Exercise goal:
Each line containing the string "Task" should be copied out of the entries.

Available records:

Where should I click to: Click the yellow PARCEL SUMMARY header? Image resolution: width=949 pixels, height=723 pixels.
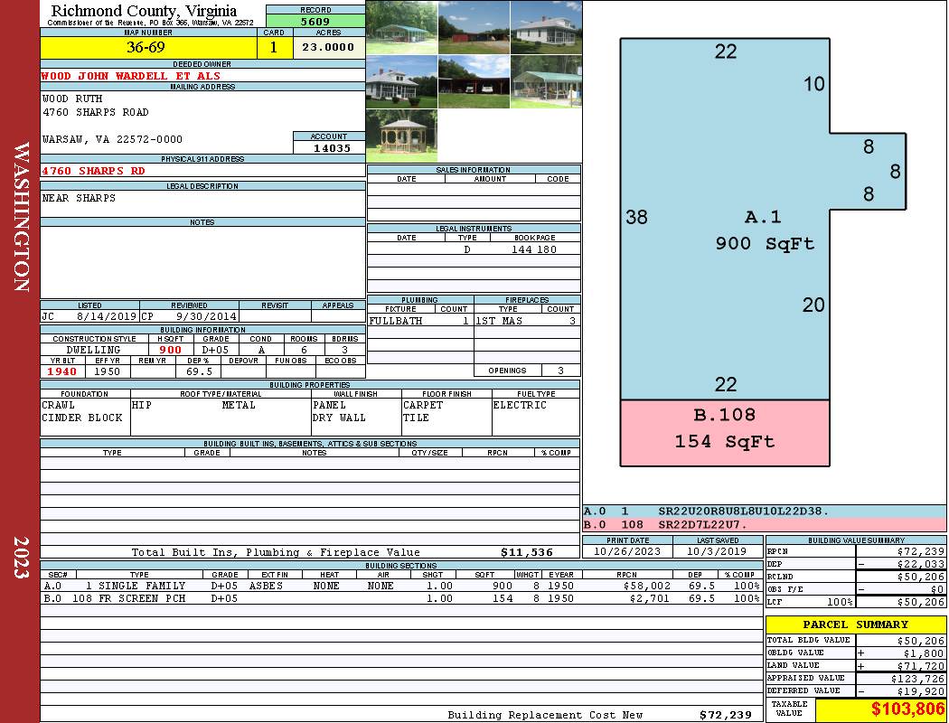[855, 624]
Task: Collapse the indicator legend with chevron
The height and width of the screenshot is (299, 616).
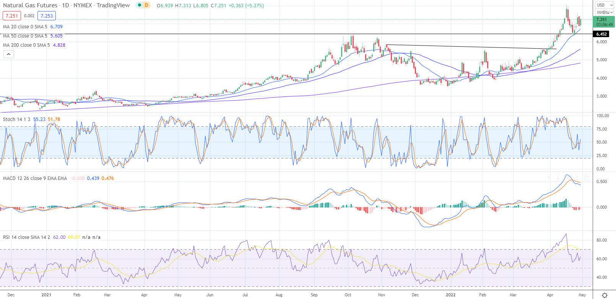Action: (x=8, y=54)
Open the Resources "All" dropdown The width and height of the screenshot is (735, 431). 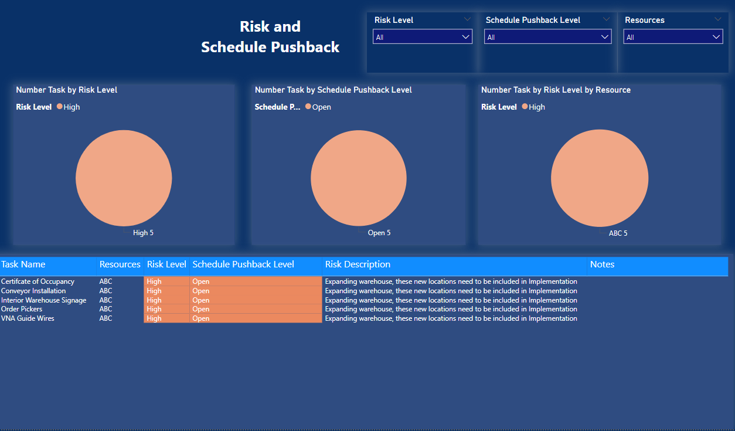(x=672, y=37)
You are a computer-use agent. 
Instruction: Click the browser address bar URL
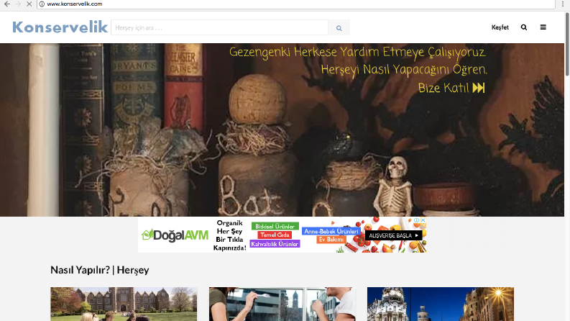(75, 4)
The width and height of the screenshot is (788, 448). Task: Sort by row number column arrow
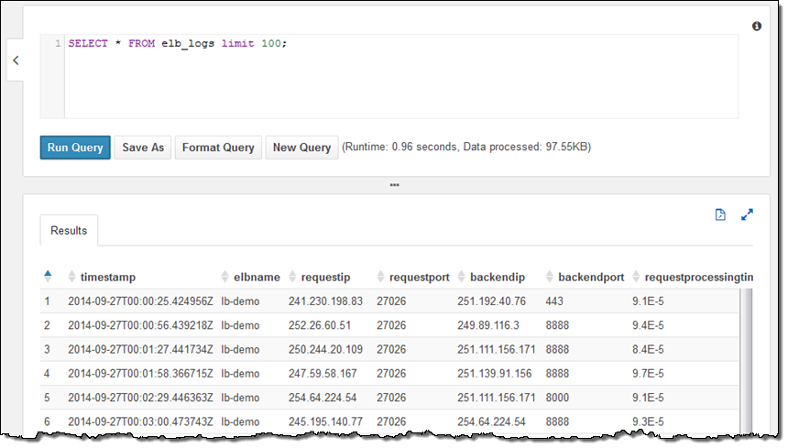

Exercise result:
Task: Collapse the indicator legend with chevron
The width and height of the screenshot is (788, 448). Task: Sort by row number column arrow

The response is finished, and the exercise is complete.